> **Task description**
An exact, complete copy of the data is all that is needed.

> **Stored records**
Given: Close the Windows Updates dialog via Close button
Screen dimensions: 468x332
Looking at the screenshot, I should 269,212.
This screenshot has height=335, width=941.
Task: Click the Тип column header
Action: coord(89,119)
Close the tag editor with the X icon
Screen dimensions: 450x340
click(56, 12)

> **Reply to the exercise**
Given: Close the Windows Updates dialog via Close button
Screen dimensions: 468x332
Looking at the screenshot, I should 269,212.
This screenshot has height=335, width=941.
Task: Click the Тип column header
Action: coord(89,119)
Close the tag editor with the X icon
Screen dimensions: 450x340
click(56, 12)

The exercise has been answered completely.